Aim of the exercise:
Each entry should be written out again exactly, so that nothing is lost.

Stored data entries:
•••

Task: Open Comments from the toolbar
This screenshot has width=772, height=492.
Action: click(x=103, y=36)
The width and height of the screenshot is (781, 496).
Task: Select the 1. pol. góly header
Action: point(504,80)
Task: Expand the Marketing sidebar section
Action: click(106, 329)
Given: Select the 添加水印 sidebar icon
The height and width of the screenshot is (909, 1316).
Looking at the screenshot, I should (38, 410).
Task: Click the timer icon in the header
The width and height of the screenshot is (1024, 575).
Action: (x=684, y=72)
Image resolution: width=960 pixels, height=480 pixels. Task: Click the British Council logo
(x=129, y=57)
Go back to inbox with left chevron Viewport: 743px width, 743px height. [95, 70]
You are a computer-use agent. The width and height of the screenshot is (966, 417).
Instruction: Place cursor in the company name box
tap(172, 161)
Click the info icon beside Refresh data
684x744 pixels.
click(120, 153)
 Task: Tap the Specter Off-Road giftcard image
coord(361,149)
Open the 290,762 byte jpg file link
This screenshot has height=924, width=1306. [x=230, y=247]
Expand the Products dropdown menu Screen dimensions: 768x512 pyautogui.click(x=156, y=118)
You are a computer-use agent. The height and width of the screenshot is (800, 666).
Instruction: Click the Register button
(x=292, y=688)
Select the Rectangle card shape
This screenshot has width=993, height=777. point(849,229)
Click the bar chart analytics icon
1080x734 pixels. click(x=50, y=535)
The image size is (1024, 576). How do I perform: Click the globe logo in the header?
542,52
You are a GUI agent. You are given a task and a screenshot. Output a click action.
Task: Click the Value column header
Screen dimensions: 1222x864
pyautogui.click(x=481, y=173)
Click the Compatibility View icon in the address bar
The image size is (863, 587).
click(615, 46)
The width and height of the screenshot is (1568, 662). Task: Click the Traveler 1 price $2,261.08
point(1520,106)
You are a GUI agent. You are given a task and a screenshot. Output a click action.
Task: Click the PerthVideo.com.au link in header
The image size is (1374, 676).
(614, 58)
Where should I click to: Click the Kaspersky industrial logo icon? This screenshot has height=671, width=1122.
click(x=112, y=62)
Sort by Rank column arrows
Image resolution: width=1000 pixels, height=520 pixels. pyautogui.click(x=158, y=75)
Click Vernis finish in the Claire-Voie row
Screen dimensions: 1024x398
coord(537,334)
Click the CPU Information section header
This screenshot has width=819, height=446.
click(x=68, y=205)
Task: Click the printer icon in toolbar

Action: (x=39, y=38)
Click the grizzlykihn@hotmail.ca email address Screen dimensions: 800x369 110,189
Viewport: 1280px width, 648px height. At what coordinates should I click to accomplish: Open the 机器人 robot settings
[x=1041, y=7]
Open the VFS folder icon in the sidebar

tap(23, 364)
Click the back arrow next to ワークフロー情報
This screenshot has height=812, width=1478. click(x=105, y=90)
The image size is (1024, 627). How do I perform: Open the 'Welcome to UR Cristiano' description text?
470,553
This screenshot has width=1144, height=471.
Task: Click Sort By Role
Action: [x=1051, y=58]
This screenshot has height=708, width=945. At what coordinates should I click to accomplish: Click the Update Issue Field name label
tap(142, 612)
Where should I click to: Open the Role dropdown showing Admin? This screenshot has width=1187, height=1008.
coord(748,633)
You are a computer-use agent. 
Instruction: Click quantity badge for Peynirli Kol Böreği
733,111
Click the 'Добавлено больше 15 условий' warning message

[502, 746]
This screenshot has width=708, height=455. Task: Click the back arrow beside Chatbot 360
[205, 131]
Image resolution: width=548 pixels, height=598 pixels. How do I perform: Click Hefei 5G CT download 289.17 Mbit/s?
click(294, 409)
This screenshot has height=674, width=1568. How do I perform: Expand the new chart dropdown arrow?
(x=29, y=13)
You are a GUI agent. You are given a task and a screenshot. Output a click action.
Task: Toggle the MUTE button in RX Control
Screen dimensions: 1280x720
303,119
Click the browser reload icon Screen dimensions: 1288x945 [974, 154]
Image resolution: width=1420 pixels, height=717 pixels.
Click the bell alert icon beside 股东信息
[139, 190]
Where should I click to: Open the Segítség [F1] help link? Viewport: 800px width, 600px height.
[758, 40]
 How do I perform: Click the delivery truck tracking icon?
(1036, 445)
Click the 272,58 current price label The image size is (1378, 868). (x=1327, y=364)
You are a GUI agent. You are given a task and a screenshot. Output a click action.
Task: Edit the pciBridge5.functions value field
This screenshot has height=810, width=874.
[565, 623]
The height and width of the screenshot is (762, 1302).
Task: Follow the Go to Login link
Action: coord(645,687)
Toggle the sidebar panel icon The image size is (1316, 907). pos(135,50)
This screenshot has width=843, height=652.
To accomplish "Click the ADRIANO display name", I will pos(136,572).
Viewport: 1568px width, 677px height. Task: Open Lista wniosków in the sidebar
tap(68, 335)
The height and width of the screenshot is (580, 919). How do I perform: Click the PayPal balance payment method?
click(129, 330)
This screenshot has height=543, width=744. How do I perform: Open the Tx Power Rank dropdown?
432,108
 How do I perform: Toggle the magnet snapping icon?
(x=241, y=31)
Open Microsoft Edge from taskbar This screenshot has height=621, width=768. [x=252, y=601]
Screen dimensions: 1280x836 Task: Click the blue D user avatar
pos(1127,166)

•••

Response box:
Task: Open Comments from the toolbar
This screenshot has width=772, height=492.
Action: click(x=103, y=36)
The width and height of the screenshot is (781, 496).
Task: Select the 1. pol. góly header
Action: point(504,80)
Task: Expand the Marketing sidebar section
Action: click(106, 329)
Given: Select the 添加水印 sidebar icon
The height and width of the screenshot is (909, 1316).
Looking at the screenshot, I should (38, 410).
Task: Click the timer icon in the header
The width and height of the screenshot is (1024, 575).
Action: (x=684, y=72)
Image resolution: width=960 pixels, height=480 pixels. Task: Click the British Council logo
(x=129, y=57)
Go back to inbox with left chevron Viewport: 743px width, 743px height. [95, 70]
You are a computer-use agent. The width and height of the screenshot is (966, 417).
Instruction: Place cursor in the company name box
tap(172, 161)
Click the info icon beside Refresh data
684x744 pixels.
click(120, 153)
 Task: Tap the Specter Off-Road giftcard image
coord(361,149)
Open the 290,762 byte jpg file link
This screenshot has height=924, width=1306. [x=230, y=247]
Expand the Products dropdown menu Screen dimensions: 768x512 pyautogui.click(x=156, y=118)
You are a computer-use agent. The height and width of the screenshot is (800, 666).
Instruction: Click the Register button
(x=292, y=688)
Select the Rectangle card shape
This screenshot has width=993, height=777. point(849,229)
Click the bar chart analytics icon
1080x734 pixels. click(x=50, y=535)
The image size is (1024, 576). How do I perform: Click the globe logo in the header?
542,52
You are a GUI agent. You are given a task and a screenshot. Output a click action.
Task: Click the Value column header
Screen dimensions: 1222x864
pyautogui.click(x=481, y=173)
Click the Compatibility View icon in the address bar
The image size is (863, 587).
click(615, 46)
The width and height of the screenshot is (1568, 662). Task: Click the Traveler 1 price $2,261.08
point(1520,106)
You are a GUI agent. You are given a task and a screenshot. Output a click action.
Task: Click the PerthVideo.com.au link in header
The image size is (1374, 676).
(614, 58)
Where should I click to: Click the Kaspersky industrial logo icon? This screenshot has height=671, width=1122.
click(x=112, y=62)
Sort by Rank column arrows
Image resolution: width=1000 pixels, height=520 pixels. pyautogui.click(x=158, y=75)
Click Vernis finish in the Claire-Voie row
Screen dimensions: 1024x398
coord(537,334)
Click the CPU Information section header
This screenshot has width=819, height=446.
click(x=68, y=205)
Task: Click the printer icon in toolbar

Action: (x=39, y=38)
Click the grizzlykihn@hotmail.ca email address Screen dimensions: 800x369 110,189
Viewport: 1280px width, 648px height. At what coordinates should I click to accomplish: Open the 机器人 robot settings
[x=1041, y=7]
Open the VFS folder icon in the sidebar

tap(23, 364)
Click the back arrow next to ワークフロー情報
This screenshot has height=812, width=1478. click(x=105, y=90)
The image size is (1024, 627). How do I perform: Open the 'Welcome to UR Cristiano' description text?
470,553
This screenshot has width=1144, height=471.
Task: Click Sort By Role
Action: [x=1051, y=58]
This screenshot has height=708, width=945. At what coordinates should I click to accomplish: Click the Update Issue Field name label
tap(142, 612)
Where should I click to: Open the Role dropdown showing Admin? This screenshot has width=1187, height=1008.
coord(748,633)
You are a computer-use agent. 
Instruction: Click quantity badge for Peynirli Kol Böreği
733,111
Click the 'Добавлено больше 15 условий' warning message

[502, 746]
This screenshot has width=708, height=455. Task: Click the back arrow beside Chatbot 360
[205, 131]
Image resolution: width=548 pixels, height=598 pixels. How do I perform: Click Hefei 5G CT download 289.17 Mbit/s?
click(294, 409)
This screenshot has height=674, width=1568. How do I perform: Expand the new chart dropdown arrow?
(x=29, y=13)
You are a GUI agent. You are given a task and a screenshot. Output a click action.
Task: Toggle the MUTE button in RX Control
Screen dimensions: 1280x720
303,119
Click the browser reload icon Screen dimensions: 1288x945 [974, 154]
Image resolution: width=1420 pixels, height=717 pixels.
Click the bell alert icon beside 股东信息
[139, 190]
Where should I click to: Open the Segítség [F1] help link? Viewport: 800px width, 600px height.
[758, 40]
 How do I perform: Click the delivery truck tracking icon?
(1036, 445)
Click the 272,58 current price label The image size is (1378, 868). (x=1327, y=364)
You are a GUI agent. You are given a task and a screenshot. Output a click action.
Task: Edit the pciBridge5.functions value field
This screenshot has height=810, width=874.
[565, 623]
The height and width of the screenshot is (762, 1302).
Task: Follow the Go to Login link
Action: coord(645,687)
Toggle the sidebar panel icon The image size is (1316, 907). pos(135,50)
This screenshot has width=843, height=652.
To accomplish "Click the ADRIANO display name", I will pos(136,572).
Viewport: 1568px width, 677px height. Task: Open Lista wniosków in the sidebar
tap(68, 335)
The height and width of the screenshot is (580, 919). How do I perform: Click the PayPal balance payment method?
click(129, 330)
This screenshot has height=543, width=744. How do I perform: Open the Tx Power Rank dropdown?
432,108
 How do I perform: Toggle the magnet snapping icon?
(x=241, y=31)
Open Microsoft Edge from taskbar This screenshot has height=621, width=768. [x=252, y=601]
Screen dimensions: 1280x836 Task: Click the blue D user avatar
pos(1127,166)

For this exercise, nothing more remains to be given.